The summer holiday break has the potential to be even trickier this year - it's not as if we haven't had enough family time and being together at home! So we have put together a few ideas that you might not have thought of to help make those six weeks fly by.

1. Set up a 'family business'
Why not make some fresh lemonade and cookies and sell them from a little stand in the garden, or get rid of some unwanted toys and books with a yard sale. What other ideas can you think of?

2. Become tourists at home
You don't have to venture as far as Buckingham Palace for tea and scones. (Although good luck to you if you can make that happen.) How about hiking through Hitchin Lavender or strolling in the grounds of Hatfield House?

Herts Advertiser: The West Garden at Hatfield HouseThe West Garden at Hatfield House (Image: Hatfield House)

3. Encourage your children to do something life-changing
Looking for something really different for the kids that doesn't cost the Earth? The National Citizenship Scheme (NCS) gives 16 and 17-year-olds the chance to really develop their skills. On NCS, you’ll mix with a new crowd, and take on fresh challenges. Before you know it, you’ll be rooting for each other, as you all tackle your own little hurdles. To find out more https://wearencs.com/what-is-ncs

Herts Advertiser: School students selling cakes on a market stall for a community project with the National Citizenship Service.School students selling cakes on a market stall for a community project with the National Citizenship Service. (Image: Danny Loo Photography 2017)

4. Make your home into a restaurant
Get the children to plan and design a menu, go shopping together for the ingredients and then get cooking.
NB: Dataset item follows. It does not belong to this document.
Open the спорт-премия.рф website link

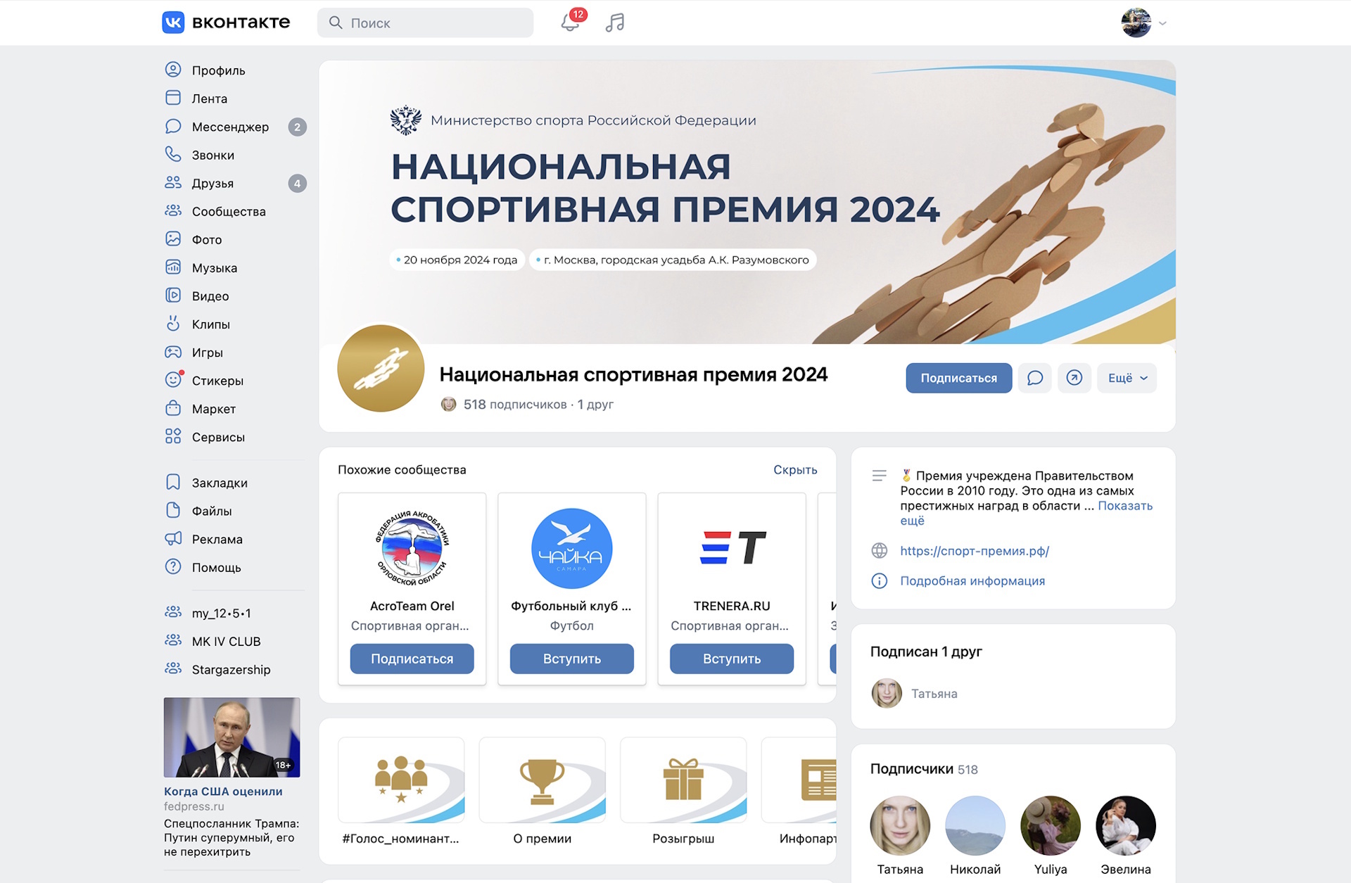tap(975, 551)
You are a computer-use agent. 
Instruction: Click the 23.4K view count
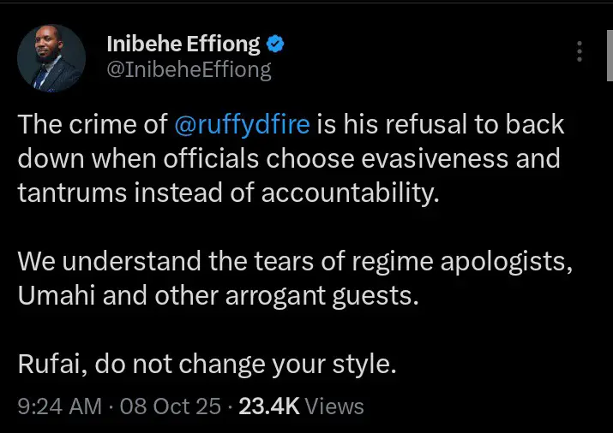tap(269, 407)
It could be a three-course meal especially if it's easy things like prawn cocktail as a starter. Get them to lay the table, take your order and maybe wash up afterwards...(You can tell I don't have kids, right?! Well...It's worth a try.)

5. Make your own local newspaper
Think of a name for your paper. Gather news from your road, interview some friends or family, report on local events and take some photos. Could it be the next rival to the Herts Ad or Welwyn Hatfield Times? We hope not.

6. Paint with a squirt gun
Grab some A4/A3 sheets of paper on an easel or a large roll of paper on the ground.
Fill water guns or water spray bottles with liquid watercolour paints, then stand back and let the children have fun.

7. Cool down with a water balloon piñata
Tie water balloons to a rotary washing line, climbing frame, or wherever there is safe and appropriate space and let the children have fun with a plastic stick (or something similar that again isn't going to result in a trip to A&E) until they pop the balloons and get splashed!

8. Make fairy soup!
Collect leaves, petals, grass and anything you can find in the garden or out and about on a walk. You will also need a mixing bowl filled with water and spoon. Then simply allow the children to add all of the ingredients that they have collected and stir them into a sludgy brown gloop which no fairy in their right mind will turn their nose up at.

Herts Advertiser: Why not have a picnic on Dunstable Downs?Why not have a picnic on Dunstable Downs? (Image: palidachan)

9. Have a picnic dinner and watch the sunset at Dunstable Downs
Pick Your Own fruit at Hawkswick Lodge Fruit Farm in Harpenden then use them to make your own fruit sorbet and smoothies before heading up to the Downs for a truly spectacular picnic destination.

10. Create your own town in a cardboard box
Get the children to create and draw an imaginary town at the bottom of a giant cardboard box. They can add roads, tracks, rivers, bridges, parks, etc. Let your child’s imagination run wild. The trees may be candyfloss and the river may be made of chocolate. Maybe they can fly in their imaginary town or perhaps everyone travels underwater. Older children could help with decorating/creating the scene and they could add dolls, toy animals and maybe Lego creations.

11. Enjoy an indoor scavenger hunt
Choose some items to hide and seek around the house. You could even encourage the children to draw and design a map and clues. Make some of the locations really challenging so you get a few hours' peace and quiet!

12. Make a life sized drawing
You will need a large roll of paper for this particular activity. Measure out a piece a little longer than your child, put it on the floor, have your youngster lie down and draw their outline on the paper. They can then colour themselves in, adding features, clothes, etc. You can really have fun adding fabrics for clothes and cutting up and stickingon different materials to make it look as lifelike as possible.